Durante la Edad Media este trabajo iba a cargo de los gremios, aprovechando sus especialidades. Los constructores se ocupaban de velar por la estructura de los edificios, y los toneleros, del transporte del agua. El problema de las poblaciones medievales era que las calles eran muy estrechas y la propagación de un incendio era muy fácil. Por ello habitualmente se aconsejaba derribar la casa o, como mínimo, el tejado. Una solución radical pero un mal menor.
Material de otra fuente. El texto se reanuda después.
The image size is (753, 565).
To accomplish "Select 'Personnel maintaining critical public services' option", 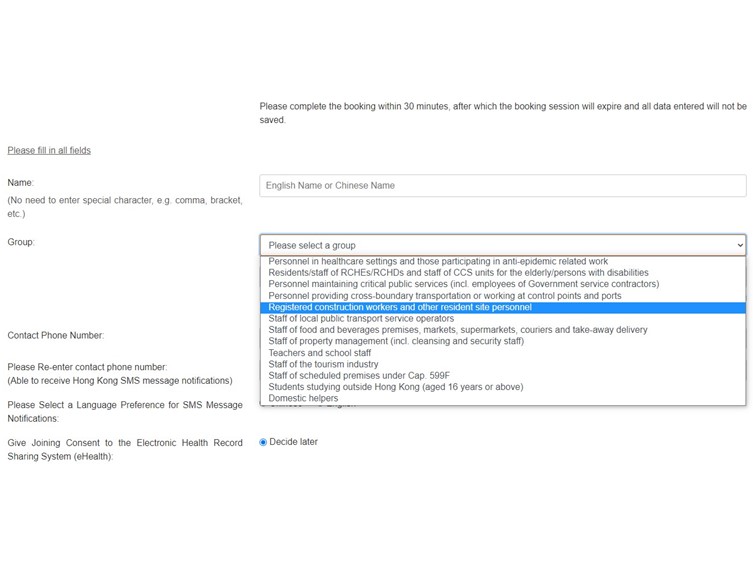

Las primeras organizaciones de cuerpos de bomberos en Catalunya aparecieron en el siglo XIX por una confluencia de factores. Por un lado estaban los zapadores del Ejército y del otro las compañías privadas pagadas por las empresas de seguros.
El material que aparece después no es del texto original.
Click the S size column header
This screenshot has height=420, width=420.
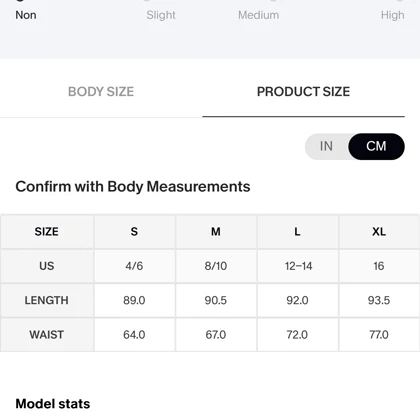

Jesús Mestre Campi es una de las personas que más sabe de la historia de los bomberos, a la que ha dedicado buena parte de su vida. Gracias a él, por ejemplo, se sabe que el famoso arquitecto Antoni Rovira Trias, antes de dedicarse a la construcción, fue jefe de bomberos de una aseguradora. De hecho, cuando ocupó la plaza de arquitecto municipal de Barcelona, también ejerció de jefe de bomberos de la ciudad. No solo se encargaba de ese trabajo, sino que además reflexionó sobre el oficio para intentar mejorarlo. Por eso en 1845 escribió un Tratado de extinciones de incendios, donde además de compartir las técnicas más modernas que existían para luchar contra el fuego, insistía en la importancia de una buena organización para ofrecer un servicio eficiente. Remarcaba, por ejemplo, la necesidad de que hubiera un médico en el cuerpo para atender las intoxicaciones de humo y las quemaduras y un instructor de gimnasia para que los bomberos mantuvieran una forma física adecuada a las exigencias de su profesión. De hecho, hoy en día, las pruebas físicas de acceso al cuerpo son temidas por muchos aspirantes. Ahora bien, una de las cosas que más interesaban a Rovira Trias era prevenir los incendios, porque la mejor manera de evitar el desastre de las llamas es que el fuego no empiece. En su opinión, uno de los puntos potencialmente más peligrosos de la ciudad eran los teatros. No iba nada desencaminado. En 1861, el Gran Teatre del Liceu quedó destruido por la voracidad de las llamas. No sería la última vez. En 1994 ocurrió lo mismo.

Ahora que la sociedad cada vez es más urbana, las ciudades son un entorno más seguro que siglos atrás. En cambio, las áreas rurales y naturales son el talón de Aquiles. Literalmente, cualquier pequeña chispa puede convertir un bosque en un infierno donde solo se atreven a acercarse los bomberos.